Festivals & Celebrations Organized by Association
– Hispanic Heritage Month
– Commemoration of Mexico 5 de Mayo
The earliest settlements in the Americas are of the Las Vegas Culture from about 8000 BC and 4600 BC, a sedentary group from the coast of Ecuador, the forefathers of the more known Valdivia culture, of the same era. Some groups formed more permanent settlements such as the Chibchas (or “Muiscas” or “Muyscas”) and the Tairona groups. The Chibchas of Colombia, the Quechuas and Aymaras of Bolivia and Perú were the three Indian groups that settled most permanently.

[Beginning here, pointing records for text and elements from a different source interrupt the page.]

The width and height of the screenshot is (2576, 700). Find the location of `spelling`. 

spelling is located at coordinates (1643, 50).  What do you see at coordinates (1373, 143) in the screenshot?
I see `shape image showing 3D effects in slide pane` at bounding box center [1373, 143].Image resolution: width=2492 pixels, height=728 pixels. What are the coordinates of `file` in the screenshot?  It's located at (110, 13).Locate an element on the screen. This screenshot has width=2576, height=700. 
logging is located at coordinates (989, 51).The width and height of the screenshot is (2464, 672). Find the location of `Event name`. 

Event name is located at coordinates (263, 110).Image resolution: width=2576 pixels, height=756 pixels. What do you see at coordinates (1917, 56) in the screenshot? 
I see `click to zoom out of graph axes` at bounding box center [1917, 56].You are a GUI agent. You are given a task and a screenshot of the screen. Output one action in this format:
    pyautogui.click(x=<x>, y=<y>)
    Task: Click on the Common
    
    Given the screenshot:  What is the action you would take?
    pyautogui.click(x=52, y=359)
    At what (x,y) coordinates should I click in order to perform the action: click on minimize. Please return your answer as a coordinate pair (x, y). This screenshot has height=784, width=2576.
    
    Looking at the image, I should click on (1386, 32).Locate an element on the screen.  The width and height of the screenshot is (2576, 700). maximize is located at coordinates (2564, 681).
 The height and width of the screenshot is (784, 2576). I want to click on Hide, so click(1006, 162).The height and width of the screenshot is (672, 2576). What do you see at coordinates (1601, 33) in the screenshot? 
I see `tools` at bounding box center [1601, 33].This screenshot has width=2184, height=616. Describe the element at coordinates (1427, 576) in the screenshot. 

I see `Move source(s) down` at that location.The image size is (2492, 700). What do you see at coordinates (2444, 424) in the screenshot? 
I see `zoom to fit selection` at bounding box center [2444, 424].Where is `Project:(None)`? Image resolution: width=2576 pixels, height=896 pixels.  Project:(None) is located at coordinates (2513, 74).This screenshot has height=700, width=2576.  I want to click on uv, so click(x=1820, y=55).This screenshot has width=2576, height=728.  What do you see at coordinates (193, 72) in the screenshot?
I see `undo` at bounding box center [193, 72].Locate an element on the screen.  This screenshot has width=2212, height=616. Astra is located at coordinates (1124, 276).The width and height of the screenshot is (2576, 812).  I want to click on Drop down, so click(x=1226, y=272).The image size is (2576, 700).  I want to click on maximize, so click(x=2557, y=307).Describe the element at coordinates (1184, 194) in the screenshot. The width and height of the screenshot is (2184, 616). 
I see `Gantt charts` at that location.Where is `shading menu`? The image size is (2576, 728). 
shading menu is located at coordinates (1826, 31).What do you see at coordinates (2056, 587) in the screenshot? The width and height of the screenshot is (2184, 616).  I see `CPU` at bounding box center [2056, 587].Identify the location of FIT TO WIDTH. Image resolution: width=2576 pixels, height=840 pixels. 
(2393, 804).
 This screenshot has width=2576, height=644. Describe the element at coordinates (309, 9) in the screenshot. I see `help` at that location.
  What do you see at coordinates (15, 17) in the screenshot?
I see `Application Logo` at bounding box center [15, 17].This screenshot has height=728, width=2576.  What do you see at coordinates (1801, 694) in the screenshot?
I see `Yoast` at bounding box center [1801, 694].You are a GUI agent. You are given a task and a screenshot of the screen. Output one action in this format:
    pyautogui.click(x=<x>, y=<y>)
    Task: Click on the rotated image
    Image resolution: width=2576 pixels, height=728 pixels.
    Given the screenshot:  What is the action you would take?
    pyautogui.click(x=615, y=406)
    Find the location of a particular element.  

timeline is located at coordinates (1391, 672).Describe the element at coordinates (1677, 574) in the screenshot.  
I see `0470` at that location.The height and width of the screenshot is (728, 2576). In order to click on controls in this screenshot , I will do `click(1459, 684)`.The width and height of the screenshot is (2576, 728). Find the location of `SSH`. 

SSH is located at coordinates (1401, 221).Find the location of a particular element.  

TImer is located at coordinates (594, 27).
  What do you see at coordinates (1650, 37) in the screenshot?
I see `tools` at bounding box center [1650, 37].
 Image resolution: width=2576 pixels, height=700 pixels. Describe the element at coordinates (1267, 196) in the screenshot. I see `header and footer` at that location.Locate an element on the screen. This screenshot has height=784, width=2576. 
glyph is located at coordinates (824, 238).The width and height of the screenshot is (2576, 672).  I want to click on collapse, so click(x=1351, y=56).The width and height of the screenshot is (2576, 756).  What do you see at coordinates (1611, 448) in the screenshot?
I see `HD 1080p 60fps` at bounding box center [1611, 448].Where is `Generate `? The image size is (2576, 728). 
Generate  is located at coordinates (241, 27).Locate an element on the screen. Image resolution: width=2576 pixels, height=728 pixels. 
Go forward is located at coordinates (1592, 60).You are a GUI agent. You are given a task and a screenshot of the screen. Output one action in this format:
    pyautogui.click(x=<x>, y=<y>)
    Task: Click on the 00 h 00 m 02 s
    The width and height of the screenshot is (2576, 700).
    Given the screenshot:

The region was home to many indigenous peoples and advanced civilizations, including the Aztecs, Toltecs, Caribs, Tupi, Maya, and Inca. The golden age of the Maya began about 250, with the last two great civilizations, the Aztecs and Incas, emerging into prominence later on in the early fourteenth century and mid-fifteenth centuries, respectively.
With the arrival of the Europeans following Christopher Columbus’s voyages, the indigenous elites, such as the Incans and Aztecs, lost power to the Europeans. Hernán Cortés destroyed the Aztec elite’s power with the help of local groups who disliked the Aztec elite, and Francisco Pizarro eliminated the Incan rule in Western South America. European powers, most notably Spain and Portugal, colonized the region, which along with the rest of the uncolonized world was divided into areas of Spanish and Portuguese control by the Line of Demarcation in 1493, which gave Spain all areas to the west, and Portugal all areas to the east (the Portuguese lands in South America subsequently becoming Brazil). Following the model of the U.S. and French revolutions, most of Latin America achieved its independence by 1825. However, Europe and the United States continued to play major roles.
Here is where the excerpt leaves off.